Now, the news comes in the middle of an announcement closing process From the Microsoft plant in Humacau, which is supposed to end in 2024 and will affect 78 employees, as confirmed by the Ministry of Economic Development and Trade in September 2021.
As part of this process, Microsoft included in its fiscal year-end 2022 reporting to the U.S. Securities and Exchange Commission (SEC) that it transferred “some of the intangible property of our subsidiary in Puerto Rico to the United States.
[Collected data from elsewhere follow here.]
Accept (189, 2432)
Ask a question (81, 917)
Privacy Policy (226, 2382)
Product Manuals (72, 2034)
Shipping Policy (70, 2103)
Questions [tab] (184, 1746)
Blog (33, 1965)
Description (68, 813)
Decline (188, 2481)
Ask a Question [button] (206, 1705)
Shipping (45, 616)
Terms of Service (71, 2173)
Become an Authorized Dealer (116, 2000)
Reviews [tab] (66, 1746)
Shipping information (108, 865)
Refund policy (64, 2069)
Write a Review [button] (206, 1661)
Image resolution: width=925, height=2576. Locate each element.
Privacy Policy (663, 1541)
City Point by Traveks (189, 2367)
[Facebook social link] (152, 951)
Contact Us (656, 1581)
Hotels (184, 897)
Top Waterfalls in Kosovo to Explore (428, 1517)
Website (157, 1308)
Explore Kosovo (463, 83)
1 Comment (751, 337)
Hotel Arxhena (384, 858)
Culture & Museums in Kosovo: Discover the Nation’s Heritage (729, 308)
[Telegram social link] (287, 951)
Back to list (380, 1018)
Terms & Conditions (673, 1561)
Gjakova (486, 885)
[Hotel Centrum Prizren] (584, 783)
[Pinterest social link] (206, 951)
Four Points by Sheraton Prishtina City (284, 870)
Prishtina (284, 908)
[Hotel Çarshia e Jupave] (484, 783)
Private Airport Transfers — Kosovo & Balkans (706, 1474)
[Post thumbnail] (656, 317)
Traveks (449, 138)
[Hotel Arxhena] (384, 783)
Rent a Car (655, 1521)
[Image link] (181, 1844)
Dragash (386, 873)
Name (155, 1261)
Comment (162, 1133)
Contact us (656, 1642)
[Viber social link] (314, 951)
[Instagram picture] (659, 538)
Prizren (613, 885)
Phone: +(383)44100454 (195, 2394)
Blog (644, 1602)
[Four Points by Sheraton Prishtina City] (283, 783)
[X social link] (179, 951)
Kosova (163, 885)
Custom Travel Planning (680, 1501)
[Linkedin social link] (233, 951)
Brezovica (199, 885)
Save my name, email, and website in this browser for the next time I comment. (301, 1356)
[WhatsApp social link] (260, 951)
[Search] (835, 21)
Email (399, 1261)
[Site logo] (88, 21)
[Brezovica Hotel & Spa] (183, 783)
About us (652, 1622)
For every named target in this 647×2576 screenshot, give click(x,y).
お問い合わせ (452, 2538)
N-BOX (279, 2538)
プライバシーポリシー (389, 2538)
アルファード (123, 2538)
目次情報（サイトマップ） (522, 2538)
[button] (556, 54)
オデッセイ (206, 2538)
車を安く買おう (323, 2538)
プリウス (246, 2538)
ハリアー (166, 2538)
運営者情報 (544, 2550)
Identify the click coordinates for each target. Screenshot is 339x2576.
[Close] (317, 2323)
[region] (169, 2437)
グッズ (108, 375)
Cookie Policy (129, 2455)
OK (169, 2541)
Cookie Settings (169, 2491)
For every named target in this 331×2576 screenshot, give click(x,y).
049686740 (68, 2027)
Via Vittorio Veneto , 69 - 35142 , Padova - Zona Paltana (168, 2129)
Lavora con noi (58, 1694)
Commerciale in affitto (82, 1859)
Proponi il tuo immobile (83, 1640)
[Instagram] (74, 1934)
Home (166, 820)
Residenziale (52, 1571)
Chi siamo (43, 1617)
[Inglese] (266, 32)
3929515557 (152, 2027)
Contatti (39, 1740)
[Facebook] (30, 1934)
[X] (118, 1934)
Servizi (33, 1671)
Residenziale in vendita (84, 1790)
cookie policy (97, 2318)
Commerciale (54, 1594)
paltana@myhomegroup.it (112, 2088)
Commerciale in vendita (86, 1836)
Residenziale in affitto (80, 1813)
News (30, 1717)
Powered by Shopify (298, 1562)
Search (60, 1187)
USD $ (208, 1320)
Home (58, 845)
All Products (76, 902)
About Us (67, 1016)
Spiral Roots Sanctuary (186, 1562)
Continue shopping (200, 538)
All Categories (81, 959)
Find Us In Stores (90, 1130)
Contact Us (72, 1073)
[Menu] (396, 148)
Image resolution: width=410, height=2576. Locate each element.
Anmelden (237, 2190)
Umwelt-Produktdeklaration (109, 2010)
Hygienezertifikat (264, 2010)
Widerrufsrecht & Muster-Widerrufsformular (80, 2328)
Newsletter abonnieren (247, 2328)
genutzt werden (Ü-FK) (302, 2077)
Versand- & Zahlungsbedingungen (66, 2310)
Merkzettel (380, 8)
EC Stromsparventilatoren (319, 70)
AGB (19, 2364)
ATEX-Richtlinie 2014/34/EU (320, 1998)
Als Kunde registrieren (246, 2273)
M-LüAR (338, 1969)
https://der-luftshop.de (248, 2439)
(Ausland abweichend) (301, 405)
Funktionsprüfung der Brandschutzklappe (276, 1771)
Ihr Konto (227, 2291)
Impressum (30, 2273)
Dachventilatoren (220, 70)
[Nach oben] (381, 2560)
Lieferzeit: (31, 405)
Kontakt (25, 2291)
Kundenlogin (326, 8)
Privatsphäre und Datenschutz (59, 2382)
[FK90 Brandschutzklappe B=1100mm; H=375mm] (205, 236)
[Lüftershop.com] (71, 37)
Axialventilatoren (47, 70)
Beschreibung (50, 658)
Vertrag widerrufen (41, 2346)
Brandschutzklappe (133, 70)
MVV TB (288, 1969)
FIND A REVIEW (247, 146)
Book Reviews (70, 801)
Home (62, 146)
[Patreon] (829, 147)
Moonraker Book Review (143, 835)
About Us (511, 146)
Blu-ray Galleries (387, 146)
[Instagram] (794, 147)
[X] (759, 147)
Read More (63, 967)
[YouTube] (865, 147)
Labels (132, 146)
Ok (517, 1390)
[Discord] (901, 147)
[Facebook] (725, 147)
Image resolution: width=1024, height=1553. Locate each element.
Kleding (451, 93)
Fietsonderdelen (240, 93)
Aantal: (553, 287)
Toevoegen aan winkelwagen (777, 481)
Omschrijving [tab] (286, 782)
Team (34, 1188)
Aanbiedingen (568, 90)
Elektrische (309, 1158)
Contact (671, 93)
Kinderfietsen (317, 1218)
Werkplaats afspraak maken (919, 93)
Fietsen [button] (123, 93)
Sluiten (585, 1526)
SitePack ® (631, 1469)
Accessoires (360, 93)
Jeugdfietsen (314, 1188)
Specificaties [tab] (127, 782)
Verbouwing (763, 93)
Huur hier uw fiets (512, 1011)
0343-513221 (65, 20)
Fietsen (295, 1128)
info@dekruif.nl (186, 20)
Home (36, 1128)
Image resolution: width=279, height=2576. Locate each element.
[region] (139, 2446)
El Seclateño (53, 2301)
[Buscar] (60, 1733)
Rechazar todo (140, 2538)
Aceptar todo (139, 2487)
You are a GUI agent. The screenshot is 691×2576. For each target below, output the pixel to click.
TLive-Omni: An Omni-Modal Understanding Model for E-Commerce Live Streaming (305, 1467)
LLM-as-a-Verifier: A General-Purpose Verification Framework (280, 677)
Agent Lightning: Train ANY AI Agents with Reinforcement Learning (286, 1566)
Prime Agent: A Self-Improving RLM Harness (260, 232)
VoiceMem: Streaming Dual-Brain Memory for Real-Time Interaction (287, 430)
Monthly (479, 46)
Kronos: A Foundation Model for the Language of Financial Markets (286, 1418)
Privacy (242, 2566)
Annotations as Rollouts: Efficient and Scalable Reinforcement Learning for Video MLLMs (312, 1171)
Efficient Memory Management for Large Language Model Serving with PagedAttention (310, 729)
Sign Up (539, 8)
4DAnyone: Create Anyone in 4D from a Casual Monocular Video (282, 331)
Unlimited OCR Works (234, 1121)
The transfer of the intangible property resulted in a net tax benefit of $3.3 billion.” dollars during that period.
In parallel, Microsoft has been moving in recent years to provide sales, support, and development personnel from Puerto Rico to serve the Caribbean and Central America, which is currently under the direction of General Manager Daniel Verciuel.
The mass layoffs were announced yesterday by Microsoft CEO Satya Nadella on the company’s blog: “We will align our cost structure with our revenue and where we see consumer demand. Today, we are making changes that will result in 10,000 job cuts from our total workforce by the end of the year.” Third quarter of fiscal year 2023.”
“It is important to note that while we are eliminating roles in certain regions, we will continue to recruit in key strategic areas,” Nadella said in his writings.
Case in point, at the time of this post, Microsoft had four software developer opportunities available in Puerto Rico on the professional social network LinkedIn. All opportunities to work from home are identified. Added to this are more than 500 vacancies in Latin America.
Layoffs will cost $1.2 billion
The move to lay off 5% of Microsoft’s global workforce will cost Microsoft $1.2 billion for severance packages and allowances for laid-off employees, as well as office rent consolidation, according to the CEO.
In his letter, the executive said the “difficult but necessary” layoffs would be done with “dignity and respect.” This includes that eligible employees from the United States will receive higher-than-normal allowances, a six-month health coverage extension, transitional services, and be given 60 days advance notice, “regardless of whether or not such advance notice is legally required.” aggravating. He also made it clear that benefits earned by employees outside the United States will comply with the labor laws of their home countries.